=== Task statement ===
This task calls for copying every line of the records that includes the word "click".

=== Exercise material ===
☆ ☆ ☆ ☆ ☆
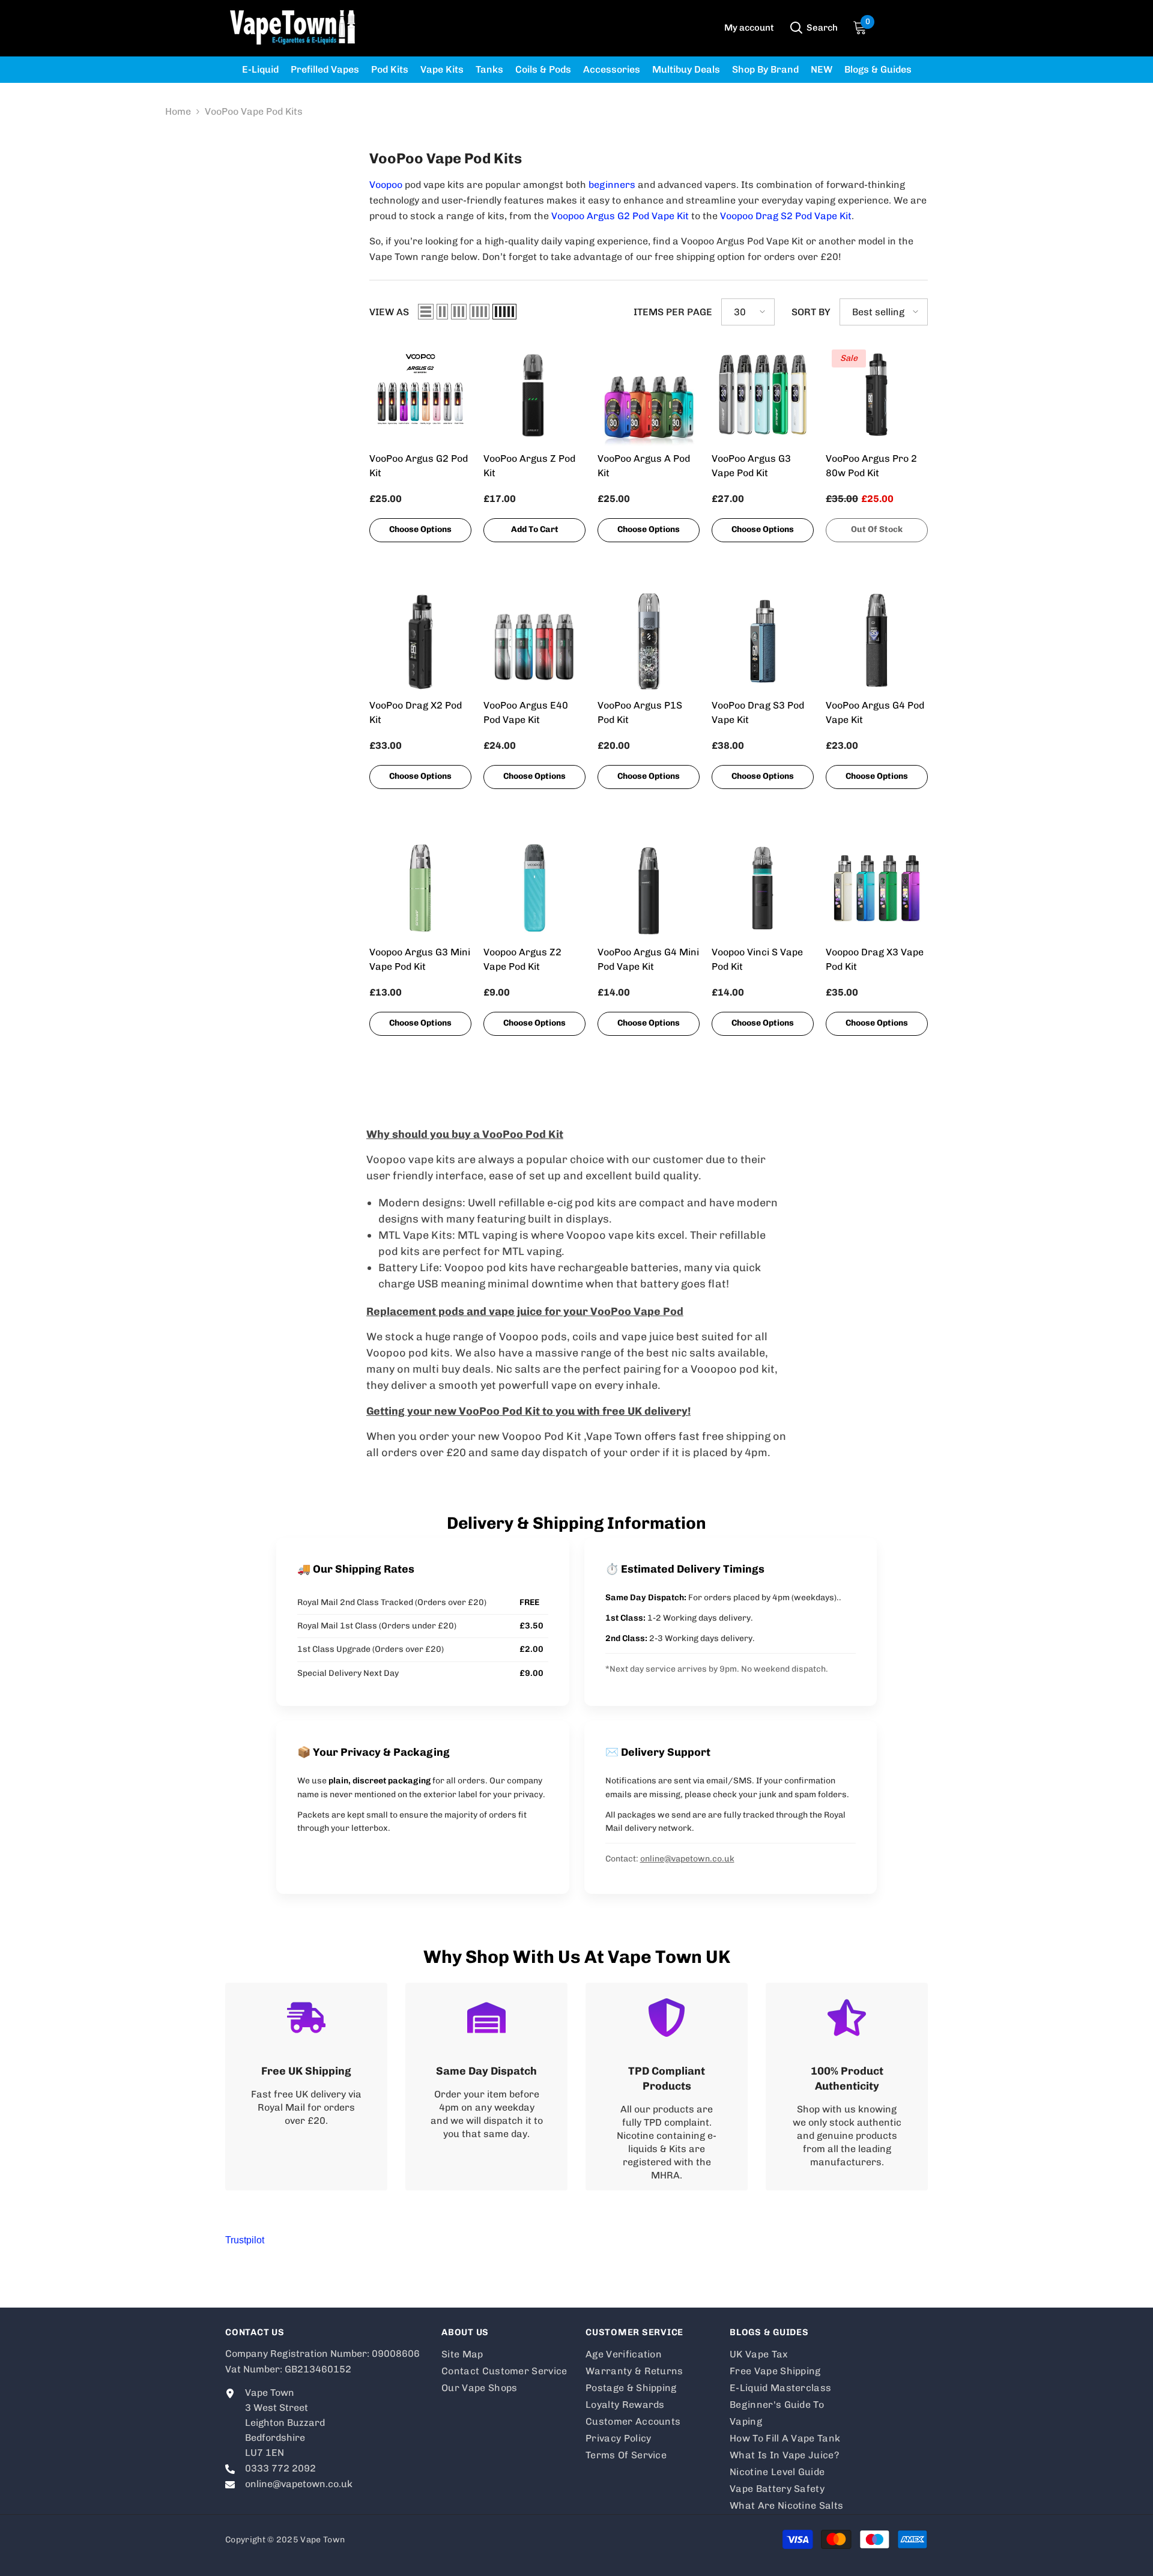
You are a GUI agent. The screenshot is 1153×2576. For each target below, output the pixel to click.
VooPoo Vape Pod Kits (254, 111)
☆ ☆ ☆ ☆ ☆
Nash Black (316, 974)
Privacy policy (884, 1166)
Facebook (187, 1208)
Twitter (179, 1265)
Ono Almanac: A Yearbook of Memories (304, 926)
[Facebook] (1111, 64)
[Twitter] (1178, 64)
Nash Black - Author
☆ ☆ ☆ ☆ ☆
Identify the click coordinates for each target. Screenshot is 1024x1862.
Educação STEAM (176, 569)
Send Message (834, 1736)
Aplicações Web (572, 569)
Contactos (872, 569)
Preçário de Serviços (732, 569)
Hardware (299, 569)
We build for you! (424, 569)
☆ ☆ ☆ ☆ ☆
=== Result ===
You are a GUI agent. The screenshot is 1153×2576. For each target below, output the pixel to click.
Identify the click coordinates for each target. Screenshot is 1024x1862.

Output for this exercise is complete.